* [Directions for this task]
Go line by line through the entries below and copy those containing the string "label".

== Data extract

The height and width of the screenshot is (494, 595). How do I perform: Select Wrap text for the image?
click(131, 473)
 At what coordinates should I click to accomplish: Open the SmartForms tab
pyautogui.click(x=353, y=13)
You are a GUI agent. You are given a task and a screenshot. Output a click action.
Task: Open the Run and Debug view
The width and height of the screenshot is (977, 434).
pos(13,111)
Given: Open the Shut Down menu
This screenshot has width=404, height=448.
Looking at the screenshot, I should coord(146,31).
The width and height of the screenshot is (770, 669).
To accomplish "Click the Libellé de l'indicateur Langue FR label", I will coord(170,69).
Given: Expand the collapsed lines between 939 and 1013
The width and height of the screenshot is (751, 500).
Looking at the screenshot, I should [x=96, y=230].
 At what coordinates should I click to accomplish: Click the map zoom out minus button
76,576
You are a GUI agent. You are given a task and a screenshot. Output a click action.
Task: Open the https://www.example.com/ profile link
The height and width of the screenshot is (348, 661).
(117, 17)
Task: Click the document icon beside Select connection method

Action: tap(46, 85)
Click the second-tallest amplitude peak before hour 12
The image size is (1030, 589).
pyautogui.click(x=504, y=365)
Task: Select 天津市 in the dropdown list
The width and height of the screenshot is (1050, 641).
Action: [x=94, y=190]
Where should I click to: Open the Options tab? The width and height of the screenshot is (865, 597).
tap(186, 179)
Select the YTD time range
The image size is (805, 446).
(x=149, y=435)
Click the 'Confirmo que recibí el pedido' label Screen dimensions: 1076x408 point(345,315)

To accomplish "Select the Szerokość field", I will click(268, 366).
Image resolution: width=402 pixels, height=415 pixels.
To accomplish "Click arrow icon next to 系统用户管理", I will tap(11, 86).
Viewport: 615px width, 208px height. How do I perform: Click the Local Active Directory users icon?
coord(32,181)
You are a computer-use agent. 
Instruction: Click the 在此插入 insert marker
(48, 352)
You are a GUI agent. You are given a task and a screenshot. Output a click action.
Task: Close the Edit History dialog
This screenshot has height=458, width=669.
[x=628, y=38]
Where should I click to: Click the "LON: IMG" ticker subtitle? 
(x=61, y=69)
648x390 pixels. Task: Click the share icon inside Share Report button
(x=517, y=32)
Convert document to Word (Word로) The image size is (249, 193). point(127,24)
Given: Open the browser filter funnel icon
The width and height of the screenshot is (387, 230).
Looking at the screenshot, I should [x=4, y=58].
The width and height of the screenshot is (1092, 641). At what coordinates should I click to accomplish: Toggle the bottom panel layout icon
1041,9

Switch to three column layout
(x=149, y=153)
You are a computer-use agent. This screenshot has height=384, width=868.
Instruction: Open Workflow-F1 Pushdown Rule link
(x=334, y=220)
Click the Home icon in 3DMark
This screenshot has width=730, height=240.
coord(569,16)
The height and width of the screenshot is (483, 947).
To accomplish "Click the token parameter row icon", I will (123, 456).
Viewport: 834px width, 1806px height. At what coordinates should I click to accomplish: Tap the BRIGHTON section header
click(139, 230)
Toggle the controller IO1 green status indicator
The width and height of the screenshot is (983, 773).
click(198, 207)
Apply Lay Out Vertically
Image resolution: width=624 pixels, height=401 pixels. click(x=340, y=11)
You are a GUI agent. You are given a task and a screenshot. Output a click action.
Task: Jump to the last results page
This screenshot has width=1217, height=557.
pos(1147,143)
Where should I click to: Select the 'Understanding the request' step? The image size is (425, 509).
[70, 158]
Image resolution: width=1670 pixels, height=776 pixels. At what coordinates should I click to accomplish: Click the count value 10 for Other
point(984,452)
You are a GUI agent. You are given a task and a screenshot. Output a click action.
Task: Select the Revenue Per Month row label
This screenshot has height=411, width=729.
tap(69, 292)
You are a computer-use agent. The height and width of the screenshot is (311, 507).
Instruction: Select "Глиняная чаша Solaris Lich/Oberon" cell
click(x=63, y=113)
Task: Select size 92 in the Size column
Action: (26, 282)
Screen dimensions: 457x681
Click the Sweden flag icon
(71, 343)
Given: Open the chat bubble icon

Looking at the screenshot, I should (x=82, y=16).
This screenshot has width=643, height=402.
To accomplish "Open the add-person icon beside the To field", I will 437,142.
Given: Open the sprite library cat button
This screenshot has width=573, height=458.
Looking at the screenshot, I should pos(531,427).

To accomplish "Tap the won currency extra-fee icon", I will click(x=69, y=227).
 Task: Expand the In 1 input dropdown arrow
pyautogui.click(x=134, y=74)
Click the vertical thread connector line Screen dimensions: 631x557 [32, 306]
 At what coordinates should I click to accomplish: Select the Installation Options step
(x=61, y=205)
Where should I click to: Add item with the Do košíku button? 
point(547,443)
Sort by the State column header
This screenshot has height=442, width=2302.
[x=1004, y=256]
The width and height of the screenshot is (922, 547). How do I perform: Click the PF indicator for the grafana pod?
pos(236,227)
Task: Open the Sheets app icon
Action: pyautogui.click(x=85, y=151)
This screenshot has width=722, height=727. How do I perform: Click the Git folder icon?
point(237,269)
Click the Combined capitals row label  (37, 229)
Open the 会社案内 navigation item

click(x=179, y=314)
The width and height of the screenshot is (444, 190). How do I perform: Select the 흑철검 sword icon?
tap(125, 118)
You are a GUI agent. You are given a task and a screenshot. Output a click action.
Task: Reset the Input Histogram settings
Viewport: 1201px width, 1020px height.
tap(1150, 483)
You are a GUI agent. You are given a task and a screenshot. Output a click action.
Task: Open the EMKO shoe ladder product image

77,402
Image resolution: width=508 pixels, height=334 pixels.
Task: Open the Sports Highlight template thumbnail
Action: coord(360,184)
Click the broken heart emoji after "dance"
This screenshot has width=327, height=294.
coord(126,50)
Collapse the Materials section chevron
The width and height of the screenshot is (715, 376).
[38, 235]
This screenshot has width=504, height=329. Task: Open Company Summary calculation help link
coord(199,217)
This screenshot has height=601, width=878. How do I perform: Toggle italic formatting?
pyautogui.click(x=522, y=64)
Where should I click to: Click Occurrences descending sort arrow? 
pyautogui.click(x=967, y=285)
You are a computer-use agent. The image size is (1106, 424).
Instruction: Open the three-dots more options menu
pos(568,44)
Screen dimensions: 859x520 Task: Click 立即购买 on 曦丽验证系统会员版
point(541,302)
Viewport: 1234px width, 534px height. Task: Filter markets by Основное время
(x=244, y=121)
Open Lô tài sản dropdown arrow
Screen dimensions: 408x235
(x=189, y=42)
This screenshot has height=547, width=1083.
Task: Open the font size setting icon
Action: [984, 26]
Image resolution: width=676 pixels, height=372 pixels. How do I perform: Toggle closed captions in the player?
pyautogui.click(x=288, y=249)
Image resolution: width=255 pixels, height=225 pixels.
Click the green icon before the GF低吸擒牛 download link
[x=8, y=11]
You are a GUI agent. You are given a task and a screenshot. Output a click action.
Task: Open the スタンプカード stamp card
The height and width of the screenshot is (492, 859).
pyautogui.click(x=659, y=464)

====

* [Reply]
To accomplish "Click the Libellé de l'indicateur Langue FR label", I will coord(170,69).
Click the 'Confirmo que recibí el pedido' label Screen dimensions: 1076x408 point(345,315)
Task: Select the Revenue Per Month row label
Click the Combined capitals row label  (37, 229)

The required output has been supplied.